### Text segment
Over the years the cryptocurrency market has seen it all. Success, failure, scandal, and surprise seem to be around every turn, with investors that haven’t been afraid to “hodl” experiencing a wild ride. For all the shocks that the market has been able to throw up, there is one incident in particular that stands head and shoulders above everything else. Mt. Gox wasn’t just the biggest cryptocurrency exchange of its day, but it was the cornerstone of what Bitcoin represented – representing a step towards an era of free-flowing decentralized currency.
Four years on since its closure, Mt. Gox sadly isn’t remembered for how it helped lay the foundations for the crypto market we see today. Instead, it’s the fall of Mt. Gox that lives long on in the memory, along with how it changed the world of cryptocurrency forever.
Crumbling and tumbling
It’s fair to describe Mt. Gox as infamous, largely as it unleashed a saga that taught the world some truly harsh lessons regarding cryptocurrency security. Four years ago, Mt. Gox was an exchange in total free fall, with the once big-time operation crumbling in the wake of scandal and bankruptcy procedures. During February 2014, Mt. Gox revealed that approximately 850,000 Bitcoins – 100,000 Mt. Gox owned, 750,000 customer owned – had been stolen. The amount lost through the theft equaled a staggering $473 million, with 7% of Bitcoins total circulation vanishing in an instant.
Mt. Gox met a sorry end, but it did raise many questions regarding how Bitcoin should be handled as a commodity. It took years for Bitcoin to bounce back after Mt. Gox’s demise, with the stolen coins still making headlines to this very day.

### Source excerpt
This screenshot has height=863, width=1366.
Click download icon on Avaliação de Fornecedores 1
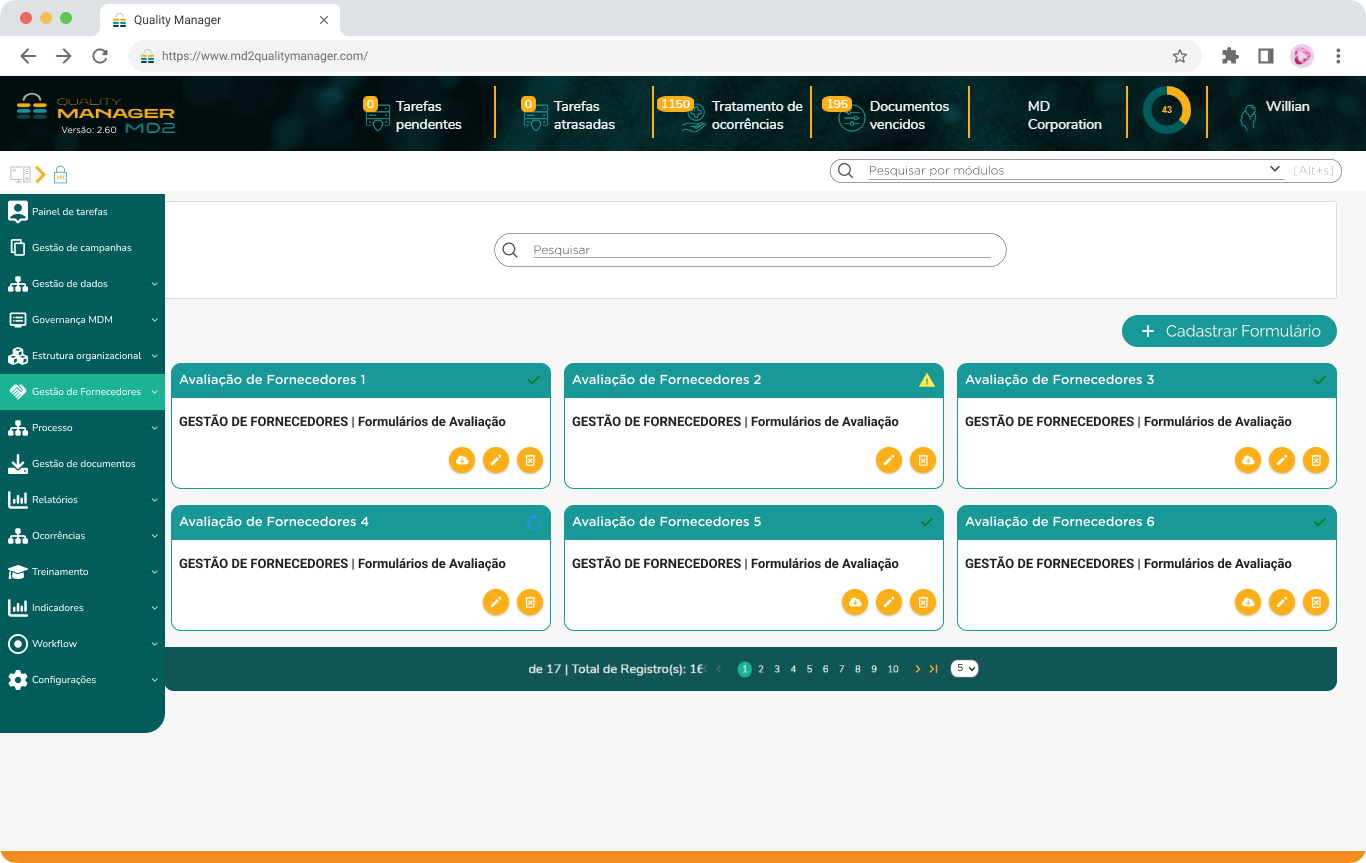pyautogui.click(x=462, y=460)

### Challenge 1
In the Mt. Gox article, replace "bankruptcy procedures" with "insolvency proceedings" and write out the passage from "Four years on" to "in an instant.".
### Challenge 2
According to the Mt. Gox article, what dollar amount did the theft equal?
### Challenge 3
Condense the paragraph of the Mt. Gox article that begins "It’s fair to describe Mt. Gox as infamous" into a short bulleted list that keeps its main facts.

### Reply 1
Four years on since its closure, Mt. Gox sadly isn’t remembered for how it helped lay the foundations for the crypto market we see today. Instead, it’s the fall of Mt. Gox that lives long on in the memory, along with how it changed the world of cryptocurrency forever.
Crumbling and tumbling
It’s fair to describe Mt. Gox as infamous, largely as it unleashed a saga that taught the world some truly harsh lessons regarding cryptocurrency security. Four years ago, Mt. Gox was an exchange in total free fall, with the once big-time operation crumbling in the wake of scandal and insolvency proceedings. During February 2014, Mt. Gox revealed that approximately 850,000 Bitcoins – 100,000 Mt. Gox owned, 750,000 customer owned – had been stolen. The amount lost through the theft equaled a staggering $473 million, with 7% of Bitcoins total circulation vanishing in an instant.

### Reply 2
The theft equaled $473 million.

### Reply 3
- Mt. Gox is infamous for a saga that taught harsh lessons about cryptocurrency security.
- Four years ago, the exchange was in free fall amid scandal and bankruptcy procedures.
- In February 2014, it revealed that about 850,000 Bitcoins had been stolen: 100,000 owned by Mt. Gox and 750,000 by customers.
- The loss equaled $473 million, or 7% of the total Bitcoin circulation.